Yine bir power metal/speed metal esintisinin yüzümüze vurduğu bir şarkı olan yedinci şarkı “As God is my Witness”. Davulcu olan Scott Travis’e yeteneklerini göstermesi için ekstra alan sağlayan bir şarkı.
“Trial By Fire” Panic Attack’tan sonra albümde en çok sevdiğim ikinci şarkı oldu. Albümün ikinci yayınlanan single parçasıydı. Bir lyric videosuyla birlikte yayınlamışlardı. O videoyu da izlemenizi tavsiye ederim.
Ve bekleneceği üzere Ian Hill’in bas çalışmaları her zaman olduğu gibi sağlam ve tutarlı olmaya devam ediyor.

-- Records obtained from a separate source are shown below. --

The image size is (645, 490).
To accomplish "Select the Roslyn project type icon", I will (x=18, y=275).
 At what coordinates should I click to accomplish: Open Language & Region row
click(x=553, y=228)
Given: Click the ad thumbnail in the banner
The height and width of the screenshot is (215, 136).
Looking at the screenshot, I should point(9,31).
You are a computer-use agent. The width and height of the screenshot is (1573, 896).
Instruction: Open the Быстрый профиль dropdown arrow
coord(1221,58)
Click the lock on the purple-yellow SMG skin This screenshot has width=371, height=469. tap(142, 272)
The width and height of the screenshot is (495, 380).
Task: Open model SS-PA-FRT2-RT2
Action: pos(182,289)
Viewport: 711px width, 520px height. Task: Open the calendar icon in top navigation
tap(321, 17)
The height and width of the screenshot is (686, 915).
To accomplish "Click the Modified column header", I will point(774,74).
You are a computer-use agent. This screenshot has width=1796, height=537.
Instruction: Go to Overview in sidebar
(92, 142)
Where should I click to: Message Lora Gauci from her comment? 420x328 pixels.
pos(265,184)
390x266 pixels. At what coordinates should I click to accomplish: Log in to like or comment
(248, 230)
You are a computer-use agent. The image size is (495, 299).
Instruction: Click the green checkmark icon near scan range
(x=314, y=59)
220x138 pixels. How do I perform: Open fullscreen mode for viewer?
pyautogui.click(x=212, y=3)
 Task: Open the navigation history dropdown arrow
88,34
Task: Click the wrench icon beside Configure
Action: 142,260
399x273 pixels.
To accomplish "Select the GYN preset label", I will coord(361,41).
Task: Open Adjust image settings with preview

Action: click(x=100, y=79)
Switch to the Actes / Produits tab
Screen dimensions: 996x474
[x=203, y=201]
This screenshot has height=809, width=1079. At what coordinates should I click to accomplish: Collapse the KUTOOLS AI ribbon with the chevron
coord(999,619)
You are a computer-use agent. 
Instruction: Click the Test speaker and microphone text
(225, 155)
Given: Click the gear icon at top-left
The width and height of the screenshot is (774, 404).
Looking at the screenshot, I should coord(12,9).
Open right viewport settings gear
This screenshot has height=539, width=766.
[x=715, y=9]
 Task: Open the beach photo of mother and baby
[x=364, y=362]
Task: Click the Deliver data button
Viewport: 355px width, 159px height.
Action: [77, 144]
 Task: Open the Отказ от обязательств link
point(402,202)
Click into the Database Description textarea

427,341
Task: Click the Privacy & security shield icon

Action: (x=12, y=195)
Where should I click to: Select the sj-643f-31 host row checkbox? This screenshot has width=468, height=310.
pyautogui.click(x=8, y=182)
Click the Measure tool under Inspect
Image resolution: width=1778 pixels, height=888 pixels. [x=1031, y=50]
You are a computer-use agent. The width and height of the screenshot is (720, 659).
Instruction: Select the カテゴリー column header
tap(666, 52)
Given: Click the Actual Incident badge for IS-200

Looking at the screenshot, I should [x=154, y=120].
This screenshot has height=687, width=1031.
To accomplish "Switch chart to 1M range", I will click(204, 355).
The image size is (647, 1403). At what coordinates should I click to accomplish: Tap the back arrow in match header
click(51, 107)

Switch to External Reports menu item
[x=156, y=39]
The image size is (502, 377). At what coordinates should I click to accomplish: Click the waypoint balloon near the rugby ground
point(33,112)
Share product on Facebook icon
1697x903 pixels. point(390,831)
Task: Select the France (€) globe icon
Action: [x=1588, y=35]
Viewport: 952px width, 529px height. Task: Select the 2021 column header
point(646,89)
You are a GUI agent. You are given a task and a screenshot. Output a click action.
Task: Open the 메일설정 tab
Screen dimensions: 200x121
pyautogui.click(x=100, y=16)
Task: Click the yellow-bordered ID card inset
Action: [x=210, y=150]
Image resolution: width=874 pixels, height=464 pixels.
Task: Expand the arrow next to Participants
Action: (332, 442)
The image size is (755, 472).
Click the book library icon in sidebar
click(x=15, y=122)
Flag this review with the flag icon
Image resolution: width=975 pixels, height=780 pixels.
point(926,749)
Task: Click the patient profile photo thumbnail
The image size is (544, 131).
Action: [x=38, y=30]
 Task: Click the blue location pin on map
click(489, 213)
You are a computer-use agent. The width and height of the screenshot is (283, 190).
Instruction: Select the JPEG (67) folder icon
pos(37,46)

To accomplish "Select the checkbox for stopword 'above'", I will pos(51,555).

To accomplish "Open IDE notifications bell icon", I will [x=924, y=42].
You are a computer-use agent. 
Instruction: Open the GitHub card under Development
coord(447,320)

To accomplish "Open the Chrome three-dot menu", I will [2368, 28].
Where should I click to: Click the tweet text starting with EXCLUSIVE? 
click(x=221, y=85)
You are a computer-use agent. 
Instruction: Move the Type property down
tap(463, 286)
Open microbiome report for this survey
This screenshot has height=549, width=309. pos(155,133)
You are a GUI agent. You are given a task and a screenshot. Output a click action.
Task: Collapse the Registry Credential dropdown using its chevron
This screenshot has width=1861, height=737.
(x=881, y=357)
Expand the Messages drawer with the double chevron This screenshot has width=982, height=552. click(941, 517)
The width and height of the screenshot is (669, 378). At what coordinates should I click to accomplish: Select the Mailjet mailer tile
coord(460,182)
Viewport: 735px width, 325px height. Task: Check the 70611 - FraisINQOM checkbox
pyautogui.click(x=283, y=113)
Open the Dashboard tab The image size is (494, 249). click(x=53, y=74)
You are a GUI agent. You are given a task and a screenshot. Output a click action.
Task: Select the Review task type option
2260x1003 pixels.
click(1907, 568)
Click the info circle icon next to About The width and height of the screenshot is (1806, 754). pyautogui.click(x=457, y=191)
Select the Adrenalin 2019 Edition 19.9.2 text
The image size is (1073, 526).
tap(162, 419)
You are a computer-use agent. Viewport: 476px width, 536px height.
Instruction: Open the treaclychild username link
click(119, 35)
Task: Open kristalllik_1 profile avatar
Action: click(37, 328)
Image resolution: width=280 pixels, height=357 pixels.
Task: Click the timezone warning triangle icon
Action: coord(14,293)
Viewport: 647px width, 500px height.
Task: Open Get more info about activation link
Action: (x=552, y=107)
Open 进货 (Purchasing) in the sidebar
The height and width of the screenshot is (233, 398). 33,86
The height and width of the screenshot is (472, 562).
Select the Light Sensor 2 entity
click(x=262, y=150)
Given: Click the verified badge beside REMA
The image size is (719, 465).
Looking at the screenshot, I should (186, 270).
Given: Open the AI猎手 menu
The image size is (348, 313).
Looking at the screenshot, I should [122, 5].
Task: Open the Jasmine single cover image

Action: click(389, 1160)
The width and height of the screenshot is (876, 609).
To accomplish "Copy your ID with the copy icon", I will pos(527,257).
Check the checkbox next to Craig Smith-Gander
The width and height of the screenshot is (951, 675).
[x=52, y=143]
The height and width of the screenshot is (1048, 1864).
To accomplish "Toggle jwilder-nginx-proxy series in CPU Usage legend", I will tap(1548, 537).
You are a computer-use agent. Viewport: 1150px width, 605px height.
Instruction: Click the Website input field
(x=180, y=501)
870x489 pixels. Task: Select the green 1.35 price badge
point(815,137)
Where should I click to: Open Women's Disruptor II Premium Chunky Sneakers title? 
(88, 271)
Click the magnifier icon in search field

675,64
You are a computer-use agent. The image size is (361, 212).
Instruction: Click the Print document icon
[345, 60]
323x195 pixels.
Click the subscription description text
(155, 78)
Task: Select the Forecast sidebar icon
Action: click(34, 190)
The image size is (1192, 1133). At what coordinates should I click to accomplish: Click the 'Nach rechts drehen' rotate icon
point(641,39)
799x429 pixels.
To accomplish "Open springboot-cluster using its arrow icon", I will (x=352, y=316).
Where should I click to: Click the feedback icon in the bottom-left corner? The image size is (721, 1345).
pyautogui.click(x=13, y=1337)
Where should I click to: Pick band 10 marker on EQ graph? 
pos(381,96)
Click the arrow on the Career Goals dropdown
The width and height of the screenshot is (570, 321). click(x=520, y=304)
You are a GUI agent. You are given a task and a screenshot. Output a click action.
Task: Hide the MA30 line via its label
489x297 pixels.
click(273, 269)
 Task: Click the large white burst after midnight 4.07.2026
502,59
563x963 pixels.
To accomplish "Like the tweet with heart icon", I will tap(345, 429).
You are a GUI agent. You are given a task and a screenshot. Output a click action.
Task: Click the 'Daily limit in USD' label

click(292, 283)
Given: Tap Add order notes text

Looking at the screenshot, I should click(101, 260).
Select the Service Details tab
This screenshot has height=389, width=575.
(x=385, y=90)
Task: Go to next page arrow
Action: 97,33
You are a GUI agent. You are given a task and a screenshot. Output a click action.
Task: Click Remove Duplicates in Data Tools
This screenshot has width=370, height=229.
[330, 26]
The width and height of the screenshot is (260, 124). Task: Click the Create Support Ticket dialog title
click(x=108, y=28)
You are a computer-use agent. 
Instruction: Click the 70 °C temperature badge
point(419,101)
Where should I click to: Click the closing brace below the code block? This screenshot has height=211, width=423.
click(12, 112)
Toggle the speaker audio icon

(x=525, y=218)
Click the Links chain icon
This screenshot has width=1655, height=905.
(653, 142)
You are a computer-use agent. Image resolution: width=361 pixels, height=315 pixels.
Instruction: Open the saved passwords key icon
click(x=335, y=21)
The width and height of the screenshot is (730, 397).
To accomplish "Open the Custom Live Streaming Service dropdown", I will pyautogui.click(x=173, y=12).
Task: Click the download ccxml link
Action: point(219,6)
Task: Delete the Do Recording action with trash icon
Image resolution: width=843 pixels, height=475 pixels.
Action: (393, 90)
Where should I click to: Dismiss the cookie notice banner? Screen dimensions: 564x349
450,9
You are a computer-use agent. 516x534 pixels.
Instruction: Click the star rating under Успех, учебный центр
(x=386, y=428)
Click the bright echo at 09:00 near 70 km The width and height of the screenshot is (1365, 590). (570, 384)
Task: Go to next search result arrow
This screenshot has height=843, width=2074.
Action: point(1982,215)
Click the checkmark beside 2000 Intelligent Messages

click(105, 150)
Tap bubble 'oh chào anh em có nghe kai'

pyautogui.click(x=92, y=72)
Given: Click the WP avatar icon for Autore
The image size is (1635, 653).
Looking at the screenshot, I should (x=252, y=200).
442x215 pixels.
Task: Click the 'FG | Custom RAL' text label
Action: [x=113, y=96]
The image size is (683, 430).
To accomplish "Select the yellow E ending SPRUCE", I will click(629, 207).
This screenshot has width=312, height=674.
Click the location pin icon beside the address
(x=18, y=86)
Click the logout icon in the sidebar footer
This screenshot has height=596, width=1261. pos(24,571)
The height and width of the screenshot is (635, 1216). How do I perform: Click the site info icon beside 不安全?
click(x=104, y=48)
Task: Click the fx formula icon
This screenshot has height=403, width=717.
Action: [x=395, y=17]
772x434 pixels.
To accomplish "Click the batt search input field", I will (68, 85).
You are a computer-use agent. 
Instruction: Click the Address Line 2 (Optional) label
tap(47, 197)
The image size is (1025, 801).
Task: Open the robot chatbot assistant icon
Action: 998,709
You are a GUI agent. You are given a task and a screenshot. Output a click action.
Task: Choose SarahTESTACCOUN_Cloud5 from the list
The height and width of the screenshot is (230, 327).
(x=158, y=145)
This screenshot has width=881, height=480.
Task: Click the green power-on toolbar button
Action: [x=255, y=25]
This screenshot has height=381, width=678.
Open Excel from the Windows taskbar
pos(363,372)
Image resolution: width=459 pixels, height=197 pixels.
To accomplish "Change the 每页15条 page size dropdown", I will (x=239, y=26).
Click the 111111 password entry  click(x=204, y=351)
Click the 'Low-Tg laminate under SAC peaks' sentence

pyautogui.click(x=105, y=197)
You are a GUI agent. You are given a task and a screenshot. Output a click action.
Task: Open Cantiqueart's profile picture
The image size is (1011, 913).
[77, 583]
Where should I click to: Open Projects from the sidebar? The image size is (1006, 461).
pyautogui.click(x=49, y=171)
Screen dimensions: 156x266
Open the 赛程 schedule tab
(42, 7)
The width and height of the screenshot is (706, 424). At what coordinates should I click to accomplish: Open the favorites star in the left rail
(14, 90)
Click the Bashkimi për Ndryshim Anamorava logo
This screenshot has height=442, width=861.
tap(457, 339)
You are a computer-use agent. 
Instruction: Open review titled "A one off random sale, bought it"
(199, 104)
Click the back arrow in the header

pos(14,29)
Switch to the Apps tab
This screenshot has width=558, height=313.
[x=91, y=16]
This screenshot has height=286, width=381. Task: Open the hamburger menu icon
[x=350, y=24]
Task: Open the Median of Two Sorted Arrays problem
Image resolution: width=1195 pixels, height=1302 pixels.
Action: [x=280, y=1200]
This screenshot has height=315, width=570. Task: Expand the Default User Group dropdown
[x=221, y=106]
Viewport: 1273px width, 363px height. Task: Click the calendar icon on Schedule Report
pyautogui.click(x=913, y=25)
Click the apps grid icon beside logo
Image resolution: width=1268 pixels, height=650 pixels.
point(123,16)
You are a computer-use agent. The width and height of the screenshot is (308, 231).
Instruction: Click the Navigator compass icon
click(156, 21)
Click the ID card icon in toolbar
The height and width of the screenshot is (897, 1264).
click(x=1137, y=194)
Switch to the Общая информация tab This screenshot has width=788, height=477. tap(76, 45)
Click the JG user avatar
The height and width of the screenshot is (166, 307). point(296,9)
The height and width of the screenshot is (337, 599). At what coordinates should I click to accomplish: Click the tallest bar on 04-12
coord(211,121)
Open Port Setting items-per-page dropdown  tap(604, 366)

Dokuzuncu şarkı olan “Escape From Reality”de ön planda olan, kasvetli ama etkili bas gitarını duyuyor olmak, benim için ayrı keyifti.
Onuncu şarkı “Sons of Thunder” farklı bir yaklaşım benimsediği ve rock and roll’dan etkilenmiş olduğu apaçık. Genişletilmiş sololar ve çeşitli seslerin güzel bir uyum içinde şarkı söylediği bir nakarat hakim. Bu şarkının canlı performansı epey keyifli olacak gibi. Grup ve dinleyiciler arasında canlı etkileşime mükemmel şekilde uygun bir düzenlemeye sahip.
“Giants in the Sky” ağır ve yumuşak pasajlar arasında geçiş yapan bir şarkı. Halford’ın hırıltıları arasında şarkıya beklenmedik bir şekilde bohem bir hava veren akustik gitar solosu dahil oluyor ve kesinlikle beni ele geçirmeyi başarıyor. Şarkının sözleriyle iki heavy metal efsanesi olan ve artık aramızda olmayan Ronnie James Dio ve Lemmy’ye saygı duruşunda bulunduğunu söyleyebiliriz.
Giants in the Sky’ın tersine “Fight for Your Life” daha geleneksel bir formül kullanıyor. Halford’un vokallerinin yanı sıra gitar soloları ve güçlü davulları kullanarak dinleyicilerin ilgisini canlı tutuyor.
Son iki şarkı, “Vicious Circle” ve “The Lodger”, zıt ses manzaralarıyla birbirini tamamlıyor. Vicious Circle baştan sona öne çıkan bir gitarla dinleyiciye enerji verirken, The Lodger, Halford’un nakarattaki derin, gizemli vokalleri eşliğinde pürüzsüz gitar ritimleriyle daha kasvetli bir hava uyandırıyor.
Albümden çıkaracağımız sonuç Rob Halford’un bir metal mucizesi olduğudur. 72 yaşında olmasına rağmen Painkiller zamanındaymış gibi hala o yüksek vokalleri yapabiliyor oluşu mucize değil de nedir? Glenn Tipton ve grubun genç elemanı Richie Faulker tam bir riff fabrikası gibi çalışıp bize güzel heavy metal meyveleri vermeye devam ediyor.
Grupta yaşanılan sağlık sorunlarına rağmen yine de yavaşlamak yerine son derece canlı, güçlü bir albüm ortaya çıkartmış olmaları grubun müziğe olan tutkularının ve biz hayranlarına olan bağlılıklarının bir kanıtıdır. Ve bu metal efsanesi olan grup, 24 Temmuz 2024 tarihinde biz hayranlarıyla, İstanbul, Parkorman’da buluşuyor. Daha önce hiç Judas Priest konserine gitmemiş olan ben de o konserde yerimi almak için sabırsızlıkla bekliyorum.